Anticoagulants are the cornerstone of VTE treatment. The goal of therapy is to prevent thrombus extension or embolization and to prevent new thrombi from forming. Traditionally, treatment occurs in 2 overlapping steps.9  It starts with a rapidly-acting parenteral anticoagulant, usually low-molecular-weight heparin (LMWH), which is overlapped with a vitamin K antagonist, such as warfarin. As initial therapy, the parenteral anticoagulant is given for at least 5 days and is stopped when the anticoagulant response with warfarin is therapeutic, as evidenced by an international normalized ratio (INR) between 2 and 3. Warfarin is then continued as long-term therapy for a minimum of 3 months. At this point, the decision to stop or continue treatment depends on the balance between the risk of recurrence if warfarin is stopped and the risk of bleeding if it is continued. Patients with VTE in the setting of transient and reversible risk factors, such as surgery, have a low risk of recurrence if anticoagulant therapy is stopped at 3 months provided they are fully mobile.5  In contrast, those with ongoing risk factors, such as active cancer, and patients with unprovoked VTE are often prescribed extended anticoagulation therapy as long as the bleeding risk is not excessive. Therefore, anticoagulant treatment of VTE has been divided into 3 stages: initial therapy, long-term treatment, and extended anticoagulation.

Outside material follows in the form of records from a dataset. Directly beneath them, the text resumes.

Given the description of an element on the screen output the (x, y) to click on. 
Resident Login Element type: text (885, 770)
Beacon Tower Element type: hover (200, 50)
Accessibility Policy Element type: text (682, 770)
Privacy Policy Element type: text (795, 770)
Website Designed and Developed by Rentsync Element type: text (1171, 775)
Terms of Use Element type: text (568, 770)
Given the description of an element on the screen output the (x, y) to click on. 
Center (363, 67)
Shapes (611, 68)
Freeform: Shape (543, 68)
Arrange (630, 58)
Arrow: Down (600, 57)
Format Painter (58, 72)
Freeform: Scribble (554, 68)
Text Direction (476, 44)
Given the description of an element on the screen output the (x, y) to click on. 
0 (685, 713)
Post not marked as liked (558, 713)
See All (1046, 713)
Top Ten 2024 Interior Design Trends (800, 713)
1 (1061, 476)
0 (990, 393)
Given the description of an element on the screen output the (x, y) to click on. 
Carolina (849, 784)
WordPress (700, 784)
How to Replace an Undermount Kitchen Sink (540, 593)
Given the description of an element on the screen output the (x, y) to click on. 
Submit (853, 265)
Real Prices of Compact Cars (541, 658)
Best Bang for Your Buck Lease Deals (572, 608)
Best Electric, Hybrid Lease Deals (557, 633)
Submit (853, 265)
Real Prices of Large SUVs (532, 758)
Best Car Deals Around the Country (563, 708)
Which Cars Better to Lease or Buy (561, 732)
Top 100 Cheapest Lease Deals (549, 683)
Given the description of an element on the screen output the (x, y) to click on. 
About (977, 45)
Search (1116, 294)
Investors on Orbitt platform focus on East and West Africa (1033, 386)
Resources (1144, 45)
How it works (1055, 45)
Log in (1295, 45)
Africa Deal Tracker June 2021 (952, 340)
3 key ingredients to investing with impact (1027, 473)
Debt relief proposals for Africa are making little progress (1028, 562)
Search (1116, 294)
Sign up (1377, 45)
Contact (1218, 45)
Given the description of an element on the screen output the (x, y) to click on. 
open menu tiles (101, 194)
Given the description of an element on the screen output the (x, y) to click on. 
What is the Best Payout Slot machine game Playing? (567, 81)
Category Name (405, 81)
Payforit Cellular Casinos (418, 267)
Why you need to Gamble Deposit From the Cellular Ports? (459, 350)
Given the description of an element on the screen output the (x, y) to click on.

Although current therapy is effective and safe, it is a cumbersome process for patients and physicians because LMWH needs to be administered via daily subcutaneous injections, and warfarin requires frequent coagulation monitoring and dose adjustments to ensure that the INR remains therapeutic. The limitations of warfarin prompted the development of new oral anticoagulants (NOACs), which can be given in fixed doses and produce such a predictable anticoagulant response that routine monitoring is unnecessary. Because of their rapid onset of action, the NOACs have the potential to enable all-oral regimens, which can replace parenteral anticoagulants and warfarin for initial, long-term, and extended VTE treatment.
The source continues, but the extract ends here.